/---

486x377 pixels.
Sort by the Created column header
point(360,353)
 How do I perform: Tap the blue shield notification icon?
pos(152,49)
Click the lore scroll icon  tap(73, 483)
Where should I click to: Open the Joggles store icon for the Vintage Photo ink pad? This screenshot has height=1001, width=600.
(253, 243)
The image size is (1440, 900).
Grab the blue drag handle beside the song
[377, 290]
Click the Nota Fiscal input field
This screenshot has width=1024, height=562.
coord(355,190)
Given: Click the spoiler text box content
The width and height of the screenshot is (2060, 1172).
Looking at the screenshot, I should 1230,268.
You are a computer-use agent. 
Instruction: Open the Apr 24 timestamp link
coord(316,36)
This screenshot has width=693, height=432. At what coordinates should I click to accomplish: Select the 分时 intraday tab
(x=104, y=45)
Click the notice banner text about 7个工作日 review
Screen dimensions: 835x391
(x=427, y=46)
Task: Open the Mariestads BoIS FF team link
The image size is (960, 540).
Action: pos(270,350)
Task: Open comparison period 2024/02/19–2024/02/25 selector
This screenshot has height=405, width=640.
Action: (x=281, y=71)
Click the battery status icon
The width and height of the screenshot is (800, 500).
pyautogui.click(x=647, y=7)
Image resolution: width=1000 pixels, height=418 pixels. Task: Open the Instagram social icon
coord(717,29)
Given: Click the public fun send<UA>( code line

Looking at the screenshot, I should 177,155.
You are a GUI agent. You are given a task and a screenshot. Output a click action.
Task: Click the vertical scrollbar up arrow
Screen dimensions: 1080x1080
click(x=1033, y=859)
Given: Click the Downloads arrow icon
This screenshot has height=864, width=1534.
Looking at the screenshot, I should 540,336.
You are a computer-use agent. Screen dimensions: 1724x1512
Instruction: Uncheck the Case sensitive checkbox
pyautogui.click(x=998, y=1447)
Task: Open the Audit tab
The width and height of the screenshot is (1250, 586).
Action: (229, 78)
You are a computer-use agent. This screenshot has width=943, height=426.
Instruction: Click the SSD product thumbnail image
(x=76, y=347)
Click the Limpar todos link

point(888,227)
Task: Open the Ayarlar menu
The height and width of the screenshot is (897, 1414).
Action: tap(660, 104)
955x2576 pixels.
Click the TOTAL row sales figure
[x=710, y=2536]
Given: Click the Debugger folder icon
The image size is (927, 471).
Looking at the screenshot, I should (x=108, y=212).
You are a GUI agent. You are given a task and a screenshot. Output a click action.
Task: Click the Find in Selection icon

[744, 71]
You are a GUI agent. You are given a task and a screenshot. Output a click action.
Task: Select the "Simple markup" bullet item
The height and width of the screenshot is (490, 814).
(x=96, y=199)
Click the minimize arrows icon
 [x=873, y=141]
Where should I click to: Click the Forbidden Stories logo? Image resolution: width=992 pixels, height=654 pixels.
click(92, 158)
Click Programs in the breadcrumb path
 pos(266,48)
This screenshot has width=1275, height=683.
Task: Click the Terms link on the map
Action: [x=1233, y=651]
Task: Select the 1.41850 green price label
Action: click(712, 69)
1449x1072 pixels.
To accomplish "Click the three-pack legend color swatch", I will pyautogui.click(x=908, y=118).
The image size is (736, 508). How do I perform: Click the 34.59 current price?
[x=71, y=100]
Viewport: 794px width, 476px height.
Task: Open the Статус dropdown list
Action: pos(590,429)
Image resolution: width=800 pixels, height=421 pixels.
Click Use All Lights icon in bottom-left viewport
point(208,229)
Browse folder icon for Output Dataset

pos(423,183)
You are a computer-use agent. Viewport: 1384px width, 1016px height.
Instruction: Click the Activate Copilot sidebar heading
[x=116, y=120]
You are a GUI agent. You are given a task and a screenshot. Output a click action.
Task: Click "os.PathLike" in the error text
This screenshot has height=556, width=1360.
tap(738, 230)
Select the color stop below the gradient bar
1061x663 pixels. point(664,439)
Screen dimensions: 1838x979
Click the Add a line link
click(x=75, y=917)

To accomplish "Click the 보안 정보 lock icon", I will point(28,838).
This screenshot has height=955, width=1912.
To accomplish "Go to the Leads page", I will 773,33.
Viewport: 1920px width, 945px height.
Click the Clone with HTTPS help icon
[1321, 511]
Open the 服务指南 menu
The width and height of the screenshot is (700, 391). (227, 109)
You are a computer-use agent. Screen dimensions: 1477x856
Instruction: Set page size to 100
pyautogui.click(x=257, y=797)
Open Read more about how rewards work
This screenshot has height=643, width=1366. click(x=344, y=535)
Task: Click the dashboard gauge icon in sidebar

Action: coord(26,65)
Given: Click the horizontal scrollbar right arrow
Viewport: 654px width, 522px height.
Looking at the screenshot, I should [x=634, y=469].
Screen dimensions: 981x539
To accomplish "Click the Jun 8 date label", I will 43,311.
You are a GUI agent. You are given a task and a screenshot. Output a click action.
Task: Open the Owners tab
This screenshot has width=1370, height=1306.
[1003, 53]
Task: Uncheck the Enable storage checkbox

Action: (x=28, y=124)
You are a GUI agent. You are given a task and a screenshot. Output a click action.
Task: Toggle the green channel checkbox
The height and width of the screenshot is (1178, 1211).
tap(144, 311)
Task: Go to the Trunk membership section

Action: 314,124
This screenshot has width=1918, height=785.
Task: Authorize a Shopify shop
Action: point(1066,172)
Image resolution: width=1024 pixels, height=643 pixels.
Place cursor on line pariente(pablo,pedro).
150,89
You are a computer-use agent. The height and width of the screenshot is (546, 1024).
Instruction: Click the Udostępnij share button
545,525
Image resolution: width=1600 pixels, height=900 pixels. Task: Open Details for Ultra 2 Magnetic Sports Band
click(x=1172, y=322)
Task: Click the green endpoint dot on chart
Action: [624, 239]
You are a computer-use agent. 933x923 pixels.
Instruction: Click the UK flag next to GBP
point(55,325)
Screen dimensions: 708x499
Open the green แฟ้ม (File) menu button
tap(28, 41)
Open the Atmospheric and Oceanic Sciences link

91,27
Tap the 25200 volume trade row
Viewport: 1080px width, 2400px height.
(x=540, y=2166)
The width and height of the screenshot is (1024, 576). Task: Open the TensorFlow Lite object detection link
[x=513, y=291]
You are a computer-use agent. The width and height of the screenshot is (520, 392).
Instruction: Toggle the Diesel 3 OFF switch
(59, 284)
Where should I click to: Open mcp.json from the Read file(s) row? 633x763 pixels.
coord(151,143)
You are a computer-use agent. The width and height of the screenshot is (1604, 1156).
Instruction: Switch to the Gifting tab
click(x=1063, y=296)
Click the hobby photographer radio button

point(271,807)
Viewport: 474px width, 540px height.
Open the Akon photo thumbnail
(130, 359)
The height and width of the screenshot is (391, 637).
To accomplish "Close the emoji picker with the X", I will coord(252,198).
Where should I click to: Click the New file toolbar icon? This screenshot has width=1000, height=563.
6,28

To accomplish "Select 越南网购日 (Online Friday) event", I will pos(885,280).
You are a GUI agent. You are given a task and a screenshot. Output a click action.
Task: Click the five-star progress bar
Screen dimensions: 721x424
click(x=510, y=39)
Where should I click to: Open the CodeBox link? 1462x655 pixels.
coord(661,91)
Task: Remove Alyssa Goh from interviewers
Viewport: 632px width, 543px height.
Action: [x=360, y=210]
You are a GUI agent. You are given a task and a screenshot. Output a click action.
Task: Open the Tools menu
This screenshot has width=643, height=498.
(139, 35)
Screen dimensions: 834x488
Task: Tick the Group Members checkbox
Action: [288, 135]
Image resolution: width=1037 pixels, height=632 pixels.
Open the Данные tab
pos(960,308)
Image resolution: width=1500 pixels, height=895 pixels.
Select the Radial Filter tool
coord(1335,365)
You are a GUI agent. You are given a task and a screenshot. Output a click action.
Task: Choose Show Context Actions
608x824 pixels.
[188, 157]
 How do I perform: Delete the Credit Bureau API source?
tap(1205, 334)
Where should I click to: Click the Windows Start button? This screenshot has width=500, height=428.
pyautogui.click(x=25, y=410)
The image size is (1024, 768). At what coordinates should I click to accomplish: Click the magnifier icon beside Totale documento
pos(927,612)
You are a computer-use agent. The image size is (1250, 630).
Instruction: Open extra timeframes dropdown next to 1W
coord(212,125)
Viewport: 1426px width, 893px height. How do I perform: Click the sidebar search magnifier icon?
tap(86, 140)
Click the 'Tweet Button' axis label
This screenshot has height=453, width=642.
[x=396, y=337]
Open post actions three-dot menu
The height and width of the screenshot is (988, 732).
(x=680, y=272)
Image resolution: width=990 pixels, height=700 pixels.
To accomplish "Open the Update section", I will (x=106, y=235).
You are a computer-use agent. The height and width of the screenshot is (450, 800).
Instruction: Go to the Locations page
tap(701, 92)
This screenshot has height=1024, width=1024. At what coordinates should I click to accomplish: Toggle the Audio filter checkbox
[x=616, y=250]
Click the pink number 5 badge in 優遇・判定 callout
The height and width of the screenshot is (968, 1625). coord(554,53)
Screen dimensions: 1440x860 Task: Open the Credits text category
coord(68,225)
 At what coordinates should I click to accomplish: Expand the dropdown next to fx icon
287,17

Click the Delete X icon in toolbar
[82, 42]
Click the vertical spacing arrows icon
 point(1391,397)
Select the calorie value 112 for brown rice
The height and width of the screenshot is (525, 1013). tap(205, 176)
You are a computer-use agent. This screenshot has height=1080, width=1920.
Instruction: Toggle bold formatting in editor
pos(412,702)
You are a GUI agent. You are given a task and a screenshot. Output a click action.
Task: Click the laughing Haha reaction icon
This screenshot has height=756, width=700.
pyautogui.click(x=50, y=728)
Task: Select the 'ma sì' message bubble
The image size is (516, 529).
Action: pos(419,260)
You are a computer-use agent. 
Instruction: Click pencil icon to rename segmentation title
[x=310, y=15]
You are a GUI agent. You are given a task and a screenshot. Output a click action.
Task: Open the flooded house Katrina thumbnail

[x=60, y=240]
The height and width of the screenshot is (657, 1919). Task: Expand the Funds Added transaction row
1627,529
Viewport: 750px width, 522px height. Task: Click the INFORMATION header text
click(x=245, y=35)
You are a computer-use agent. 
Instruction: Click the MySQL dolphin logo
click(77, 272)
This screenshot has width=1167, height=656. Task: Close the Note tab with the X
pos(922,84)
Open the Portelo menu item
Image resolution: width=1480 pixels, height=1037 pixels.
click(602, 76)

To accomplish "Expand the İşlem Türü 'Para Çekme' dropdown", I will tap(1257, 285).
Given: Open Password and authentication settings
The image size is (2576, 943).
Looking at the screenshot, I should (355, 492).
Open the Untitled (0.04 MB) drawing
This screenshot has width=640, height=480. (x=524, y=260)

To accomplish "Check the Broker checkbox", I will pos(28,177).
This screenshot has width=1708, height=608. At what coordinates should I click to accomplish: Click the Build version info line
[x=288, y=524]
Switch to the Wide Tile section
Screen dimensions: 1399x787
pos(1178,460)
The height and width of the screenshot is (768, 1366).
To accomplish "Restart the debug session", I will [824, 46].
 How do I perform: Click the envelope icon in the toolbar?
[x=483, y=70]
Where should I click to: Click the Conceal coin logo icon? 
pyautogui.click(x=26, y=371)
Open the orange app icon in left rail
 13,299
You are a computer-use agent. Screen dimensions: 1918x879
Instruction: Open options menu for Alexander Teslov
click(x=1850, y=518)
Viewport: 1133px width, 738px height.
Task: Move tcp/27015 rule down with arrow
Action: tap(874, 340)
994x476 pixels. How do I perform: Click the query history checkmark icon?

\---

• _Directions_: From the entries, give the number of lines where the string "item" is found, and nothing else.

• _The answer_: 2